* _Exercise description_
Below are some records. Print exactly the lines between the one holding "Task: Click the" and the one holding "This screenshot has width=1600, height=679.", inclusive, and nothing else.

* _Data for this task_
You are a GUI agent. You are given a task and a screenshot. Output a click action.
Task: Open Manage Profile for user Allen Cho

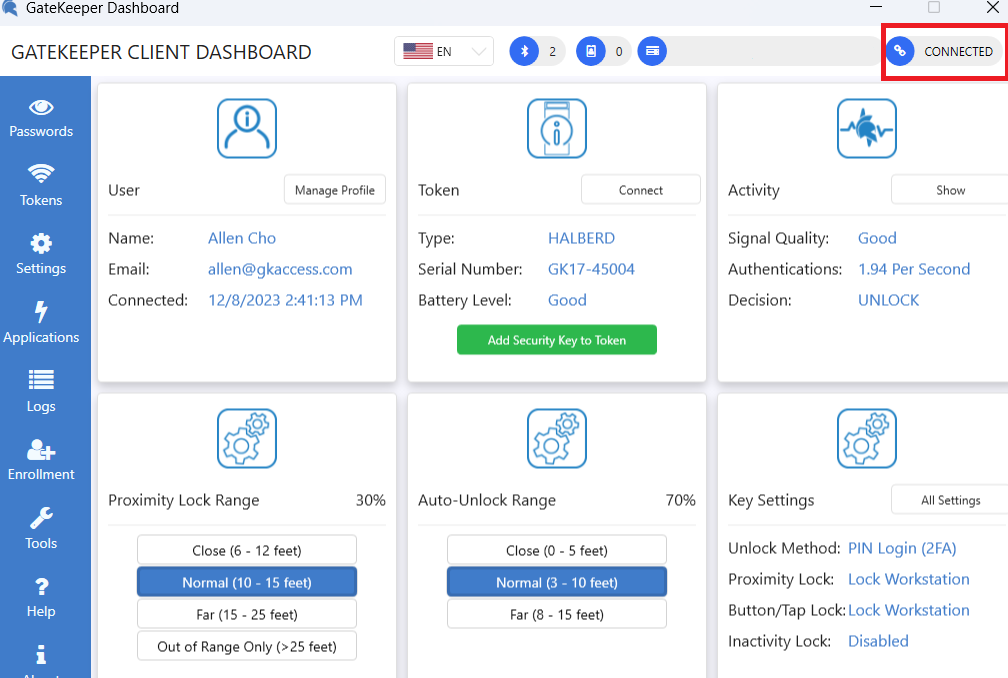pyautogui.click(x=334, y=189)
...
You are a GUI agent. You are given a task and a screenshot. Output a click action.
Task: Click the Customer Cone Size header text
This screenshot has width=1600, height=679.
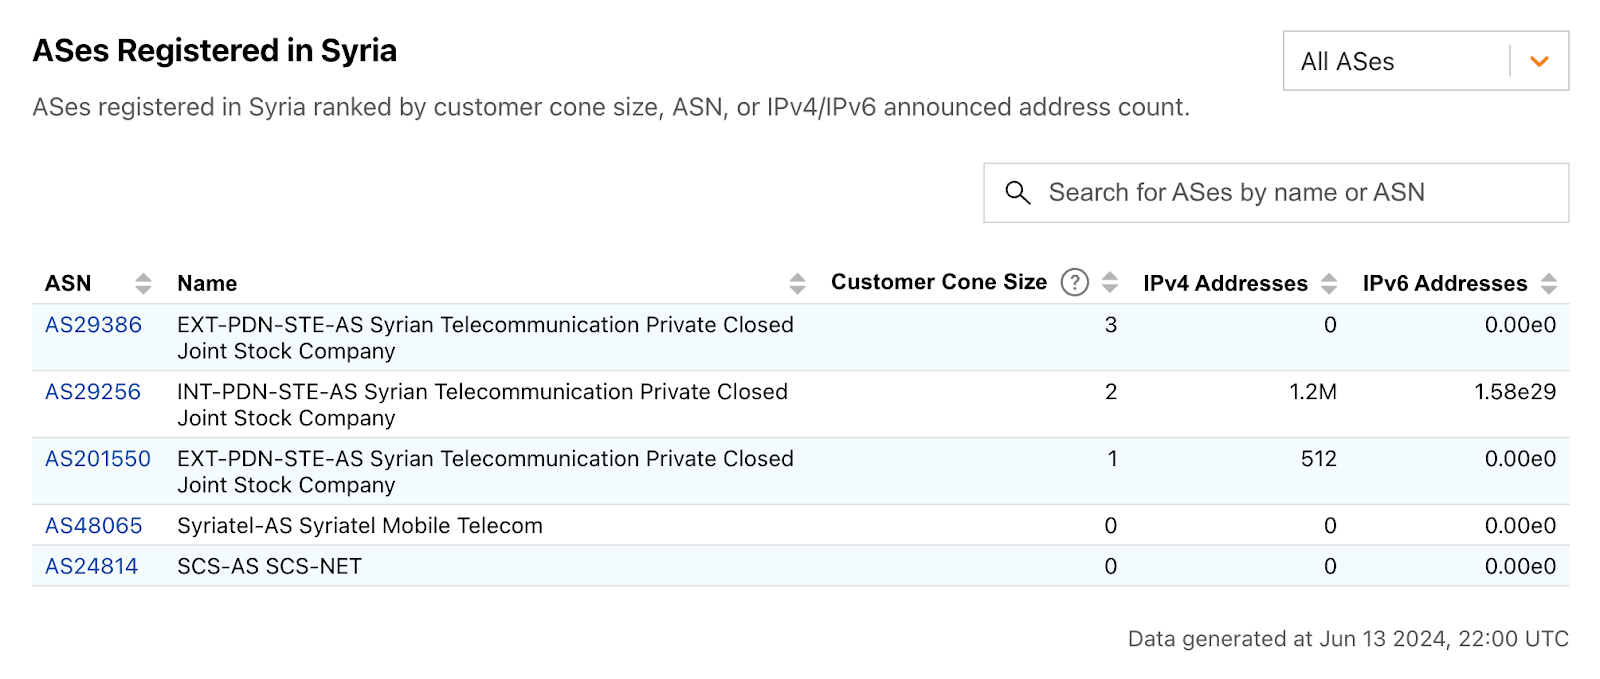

* _Task response_
Task: Click the Customer Cone Size header text
This screenshot has width=1600, height=679.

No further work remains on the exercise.